Records for locating described items:

○ ○ ○ ○

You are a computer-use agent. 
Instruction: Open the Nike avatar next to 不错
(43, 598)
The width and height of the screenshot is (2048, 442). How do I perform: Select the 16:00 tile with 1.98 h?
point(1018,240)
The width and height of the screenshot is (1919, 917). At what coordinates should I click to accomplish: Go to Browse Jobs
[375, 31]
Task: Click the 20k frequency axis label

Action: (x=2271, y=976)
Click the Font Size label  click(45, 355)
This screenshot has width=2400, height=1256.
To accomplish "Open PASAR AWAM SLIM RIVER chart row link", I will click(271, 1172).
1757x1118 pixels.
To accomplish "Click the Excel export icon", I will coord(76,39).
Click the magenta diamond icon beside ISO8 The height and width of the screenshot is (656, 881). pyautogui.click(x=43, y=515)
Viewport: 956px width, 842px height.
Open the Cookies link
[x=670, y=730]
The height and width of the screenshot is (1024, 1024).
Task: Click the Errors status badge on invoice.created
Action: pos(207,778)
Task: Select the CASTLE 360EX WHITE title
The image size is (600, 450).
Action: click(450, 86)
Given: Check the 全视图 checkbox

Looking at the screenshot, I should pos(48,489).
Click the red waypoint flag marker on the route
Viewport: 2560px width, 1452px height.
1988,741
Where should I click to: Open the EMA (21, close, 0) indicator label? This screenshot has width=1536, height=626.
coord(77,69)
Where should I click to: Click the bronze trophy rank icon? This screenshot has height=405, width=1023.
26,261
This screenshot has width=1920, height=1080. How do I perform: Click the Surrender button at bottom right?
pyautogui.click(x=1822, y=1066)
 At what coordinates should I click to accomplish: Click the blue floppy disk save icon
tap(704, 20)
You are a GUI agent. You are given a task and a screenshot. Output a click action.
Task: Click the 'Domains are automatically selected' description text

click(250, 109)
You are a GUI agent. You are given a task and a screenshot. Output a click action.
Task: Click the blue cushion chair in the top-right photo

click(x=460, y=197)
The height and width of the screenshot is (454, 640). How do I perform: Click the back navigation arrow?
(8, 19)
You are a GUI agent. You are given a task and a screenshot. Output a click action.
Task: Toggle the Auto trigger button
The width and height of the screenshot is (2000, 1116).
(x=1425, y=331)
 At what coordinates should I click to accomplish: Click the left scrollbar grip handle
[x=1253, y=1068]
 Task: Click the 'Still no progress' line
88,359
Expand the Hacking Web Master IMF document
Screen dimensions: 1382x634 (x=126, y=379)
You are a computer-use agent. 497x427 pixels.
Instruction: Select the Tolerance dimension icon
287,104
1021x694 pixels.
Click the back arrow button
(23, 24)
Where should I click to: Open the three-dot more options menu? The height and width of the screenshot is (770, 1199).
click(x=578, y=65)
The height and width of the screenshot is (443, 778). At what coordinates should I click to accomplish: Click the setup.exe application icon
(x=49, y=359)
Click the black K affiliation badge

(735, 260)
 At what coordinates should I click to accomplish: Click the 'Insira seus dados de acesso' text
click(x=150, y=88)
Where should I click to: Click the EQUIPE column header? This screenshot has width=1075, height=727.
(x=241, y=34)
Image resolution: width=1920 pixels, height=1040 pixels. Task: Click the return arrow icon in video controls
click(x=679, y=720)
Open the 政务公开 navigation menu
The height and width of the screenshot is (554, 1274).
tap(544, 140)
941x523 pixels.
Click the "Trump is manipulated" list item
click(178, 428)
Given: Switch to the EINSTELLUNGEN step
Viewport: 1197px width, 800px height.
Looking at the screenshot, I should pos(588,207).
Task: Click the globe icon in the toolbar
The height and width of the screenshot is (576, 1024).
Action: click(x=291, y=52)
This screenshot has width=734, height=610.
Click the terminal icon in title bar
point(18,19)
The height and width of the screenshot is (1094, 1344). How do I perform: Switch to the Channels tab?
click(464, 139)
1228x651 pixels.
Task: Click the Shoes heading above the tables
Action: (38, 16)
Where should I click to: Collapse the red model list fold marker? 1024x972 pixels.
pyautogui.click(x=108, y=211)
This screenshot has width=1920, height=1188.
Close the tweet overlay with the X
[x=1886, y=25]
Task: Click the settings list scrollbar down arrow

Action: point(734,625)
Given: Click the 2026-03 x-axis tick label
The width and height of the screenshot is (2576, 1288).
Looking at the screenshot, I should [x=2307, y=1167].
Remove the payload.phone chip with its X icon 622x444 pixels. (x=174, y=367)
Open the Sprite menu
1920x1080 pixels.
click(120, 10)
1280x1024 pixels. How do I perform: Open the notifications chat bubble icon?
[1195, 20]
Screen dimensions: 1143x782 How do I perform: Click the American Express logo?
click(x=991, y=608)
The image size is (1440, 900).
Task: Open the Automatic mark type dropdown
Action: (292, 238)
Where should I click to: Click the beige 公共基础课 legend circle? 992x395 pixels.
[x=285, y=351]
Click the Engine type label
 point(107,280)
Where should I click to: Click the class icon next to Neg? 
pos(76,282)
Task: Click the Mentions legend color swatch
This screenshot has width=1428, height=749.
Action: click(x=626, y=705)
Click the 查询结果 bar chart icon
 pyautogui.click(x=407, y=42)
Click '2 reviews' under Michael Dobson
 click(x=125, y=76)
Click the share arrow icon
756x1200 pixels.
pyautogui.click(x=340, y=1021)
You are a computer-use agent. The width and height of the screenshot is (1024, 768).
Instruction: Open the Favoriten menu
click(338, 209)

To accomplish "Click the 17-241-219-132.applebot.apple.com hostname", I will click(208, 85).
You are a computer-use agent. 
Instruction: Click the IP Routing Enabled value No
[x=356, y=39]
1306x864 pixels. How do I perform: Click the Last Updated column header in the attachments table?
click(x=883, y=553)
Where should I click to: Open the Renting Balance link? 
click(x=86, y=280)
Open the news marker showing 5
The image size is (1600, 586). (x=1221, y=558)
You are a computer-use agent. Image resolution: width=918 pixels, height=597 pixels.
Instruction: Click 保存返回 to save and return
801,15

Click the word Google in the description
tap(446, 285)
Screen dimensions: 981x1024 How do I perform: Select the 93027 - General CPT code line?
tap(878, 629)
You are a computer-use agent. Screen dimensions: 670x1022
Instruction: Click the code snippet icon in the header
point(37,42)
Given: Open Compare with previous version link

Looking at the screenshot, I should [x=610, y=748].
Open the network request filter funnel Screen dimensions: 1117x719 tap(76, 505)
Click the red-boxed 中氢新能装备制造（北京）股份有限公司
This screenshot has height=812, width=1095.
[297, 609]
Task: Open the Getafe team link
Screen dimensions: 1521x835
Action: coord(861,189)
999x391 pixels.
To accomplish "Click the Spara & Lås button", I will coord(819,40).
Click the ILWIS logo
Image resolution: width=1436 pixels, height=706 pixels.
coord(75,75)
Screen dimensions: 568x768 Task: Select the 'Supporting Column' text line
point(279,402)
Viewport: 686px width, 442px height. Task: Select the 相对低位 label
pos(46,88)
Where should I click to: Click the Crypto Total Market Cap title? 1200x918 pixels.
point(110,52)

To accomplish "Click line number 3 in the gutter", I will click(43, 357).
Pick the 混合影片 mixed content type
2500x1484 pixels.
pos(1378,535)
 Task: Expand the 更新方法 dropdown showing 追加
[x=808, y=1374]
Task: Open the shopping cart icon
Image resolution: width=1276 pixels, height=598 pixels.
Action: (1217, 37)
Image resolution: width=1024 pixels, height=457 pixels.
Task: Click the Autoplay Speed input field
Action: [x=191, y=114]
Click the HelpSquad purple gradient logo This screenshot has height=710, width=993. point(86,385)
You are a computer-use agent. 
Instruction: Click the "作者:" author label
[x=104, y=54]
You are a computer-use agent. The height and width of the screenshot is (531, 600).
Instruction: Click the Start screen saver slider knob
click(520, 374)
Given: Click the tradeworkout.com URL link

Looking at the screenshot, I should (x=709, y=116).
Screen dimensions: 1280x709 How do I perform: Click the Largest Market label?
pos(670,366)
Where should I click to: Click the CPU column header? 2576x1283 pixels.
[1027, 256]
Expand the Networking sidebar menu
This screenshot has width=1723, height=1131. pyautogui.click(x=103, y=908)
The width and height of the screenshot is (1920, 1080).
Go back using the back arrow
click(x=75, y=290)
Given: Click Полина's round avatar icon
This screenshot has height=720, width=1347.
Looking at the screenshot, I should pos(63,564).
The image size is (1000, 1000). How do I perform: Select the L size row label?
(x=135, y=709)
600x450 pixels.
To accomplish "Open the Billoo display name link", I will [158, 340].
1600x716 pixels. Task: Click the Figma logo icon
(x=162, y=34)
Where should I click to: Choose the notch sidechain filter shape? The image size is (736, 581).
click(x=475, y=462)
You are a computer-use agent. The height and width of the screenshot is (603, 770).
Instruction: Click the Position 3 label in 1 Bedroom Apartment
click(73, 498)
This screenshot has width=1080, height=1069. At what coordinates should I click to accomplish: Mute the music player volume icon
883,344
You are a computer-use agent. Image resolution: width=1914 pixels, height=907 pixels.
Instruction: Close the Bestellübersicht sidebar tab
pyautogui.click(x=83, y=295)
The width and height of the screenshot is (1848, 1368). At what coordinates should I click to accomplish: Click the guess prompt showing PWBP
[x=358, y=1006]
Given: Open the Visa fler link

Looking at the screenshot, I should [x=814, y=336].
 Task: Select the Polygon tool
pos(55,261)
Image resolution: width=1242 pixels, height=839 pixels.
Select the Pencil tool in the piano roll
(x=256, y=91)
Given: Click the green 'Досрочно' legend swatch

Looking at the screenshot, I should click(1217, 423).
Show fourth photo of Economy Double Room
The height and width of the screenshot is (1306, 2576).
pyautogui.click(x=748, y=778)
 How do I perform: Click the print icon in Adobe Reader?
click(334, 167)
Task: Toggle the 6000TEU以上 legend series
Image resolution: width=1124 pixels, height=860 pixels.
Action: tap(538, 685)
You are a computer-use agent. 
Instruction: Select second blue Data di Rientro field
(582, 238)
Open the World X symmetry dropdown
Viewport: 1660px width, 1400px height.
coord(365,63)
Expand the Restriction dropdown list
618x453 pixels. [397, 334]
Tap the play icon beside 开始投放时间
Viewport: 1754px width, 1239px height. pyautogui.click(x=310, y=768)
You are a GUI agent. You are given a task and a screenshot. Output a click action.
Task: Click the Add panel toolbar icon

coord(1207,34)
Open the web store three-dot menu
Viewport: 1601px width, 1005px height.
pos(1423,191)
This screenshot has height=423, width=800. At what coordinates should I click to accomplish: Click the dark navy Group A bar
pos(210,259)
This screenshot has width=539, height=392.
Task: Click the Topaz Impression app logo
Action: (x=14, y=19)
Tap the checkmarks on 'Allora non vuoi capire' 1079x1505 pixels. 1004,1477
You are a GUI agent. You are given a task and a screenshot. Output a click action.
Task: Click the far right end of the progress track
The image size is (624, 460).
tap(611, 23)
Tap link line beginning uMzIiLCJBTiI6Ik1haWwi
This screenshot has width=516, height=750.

○ ○ ○ ○

Copy out the records word for word, beginning at the line that contains "Where should I click to: Click the beige" and stopping after the line that contains "point(279,402)".

Where should I click to: Click the beige 公共基础课 legend circle? 992x395 pixels.
[x=285, y=351]
Click the Engine type label
 point(107,280)
Where should I click to: Click the class icon next to Neg? 
pos(76,282)
Task: Click the Mentions legend color swatch
This screenshot has width=1428, height=749.
Action: click(x=626, y=705)
Click the 查询结果 bar chart icon
 pyautogui.click(x=407, y=42)
Click '2 reviews' under Michael Dobson
 click(x=125, y=76)
Click the share arrow icon
756x1200 pixels.
pyautogui.click(x=340, y=1021)
You are a computer-use agent. The width and height of the screenshot is (1024, 768).
Instruction: Open the Favoriten menu
click(338, 209)

To accomplish "Click the 17-241-219-132.applebot.apple.com hostname", I will click(208, 85).
You are a computer-use agent. 
Instruction: Click the IP Routing Enabled value No
[x=356, y=39]
1306x864 pixels. How do I perform: Click the Last Updated column header in the attachments table?
click(x=883, y=553)
Where should I click to: Open the Renting Balance link? 
click(x=86, y=280)
Open the news marker showing 5
The image size is (1600, 586). (x=1221, y=558)
You are a computer-use agent. Image resolution: width=918 pixels, height=597 pixels.
Instruction: Click 保存返回 to save and return
801,15

Click the word Google in the description
tap(446, 285)
Screen dimensions: 981x1024 How do I perform: Select the 93027 - General CPT code line?
tap(878, 629)
You are a computer-use agent. Screen dimensions: 670x1022
Instruction: Click the code snippet icon in the header
point(37,42)
Given: Open Compare with previous version link

Looking at the screenshot, I should [x=610, y=748].
Open the network request filter funnel Screen dimensions: 1117x719 tap(76, 505)
Click the red-boxed 中氢新能装备制造（北京）股份有限公司
This screenshot has height=812, width=1095.
[297, 609]
Task: Open the Getafe team link
Screen dimensions: 1521x835
Action: coord(861,189)
999x391 pixels.
To accomplish "Click the Spara & Lås button", I will coord(819,40).
Click the ILWIS logo
Image resolution: width=1436 pixels, height=706 pixels.
coord(75,75)
Screen dimensions: 568x768 Task: Select the 'Supporting Column' text line
point(279,402)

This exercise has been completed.